The Original Beauty Blogger. Often imitated, never duplicated.



“Alcohol may be man’s worst enemy, but the Bible says love your enemy.”~Frank Sinatra

Meg here, hope most of you got to enjoy your long weekend!

I had an uber panic attack after having a few drinkies at lunch and then having a few more when I got back. I didn’t do anything bad or scrape from a gutter or anything, I just drink too much. I’m not a denial type person, I didn’t ever think I didn’t drink too much. I just managed it. I mean, I work, date and have friends. Life is good. This is why I’ve decided to stop. I have enough to “manage” and drinking wont fall apart if I don’t take care of it everyday so I’m just going to outsource it out for someone else to deal with.

I’ve been to 4 parties over the past 3 days and it really hasn’t been difficult to just drink a water so I’m thinking this is probably a good decision. Sure I wont dance as well or be as funny but I’ll just practice both in my livingroom.

This does affect “Megs Cocktail Hour” because now it’s going to have to be “Meg’s Coffee Hour” or “Megs Watercooler Minutes” but it’s just symantics really.

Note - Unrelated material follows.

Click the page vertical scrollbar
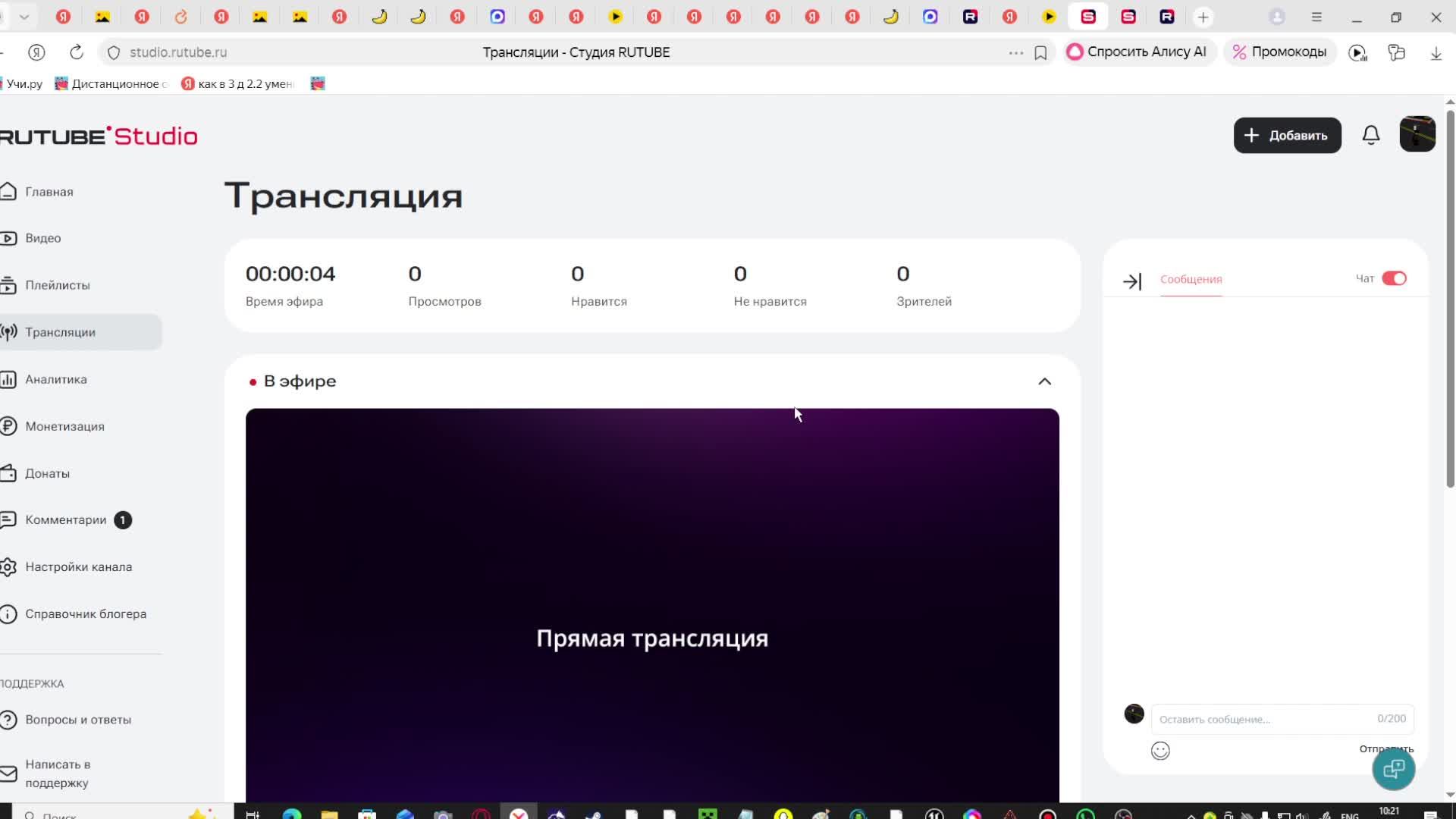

Plus, from a beauty aspect, the alcohol does a number on the skin, alcohol contributes to aging skin by dilating small blood vessels in the skin and increasing blood flow near the skin’s surface. Over time, these blood vessels can become permanently damaged, creating a flushed appearance and broken vessels on the skin’s surface. It doesn’t matter if I’m putting products worth a countries GDP on my face if I’m going to just end up looking like Ted Kennedy.

ll of my friends drink, they are not as impressive drinkers as I was, but they do enjoy their drinks. I’m not going to get preachy or anything. I’m jealous, I wish I could enjoy my drinks too. So it doesn’t bother me in the least if I’m around a bunch of buzzed friends. It just enables me to be the driver, I mean fairs fair.

It gives me a great new line to use now. I was at dinner and the waiter brought 4 wine glasses. I handed my glass back and asked just for water. He looked at me confused. I just shook my head and said to him “Sir, I’m not nearly old enough to drink” . I’m just going to go with that one.

So what teetotaler hints do you ladies have? Throw me a bone here, just throw me a dry one!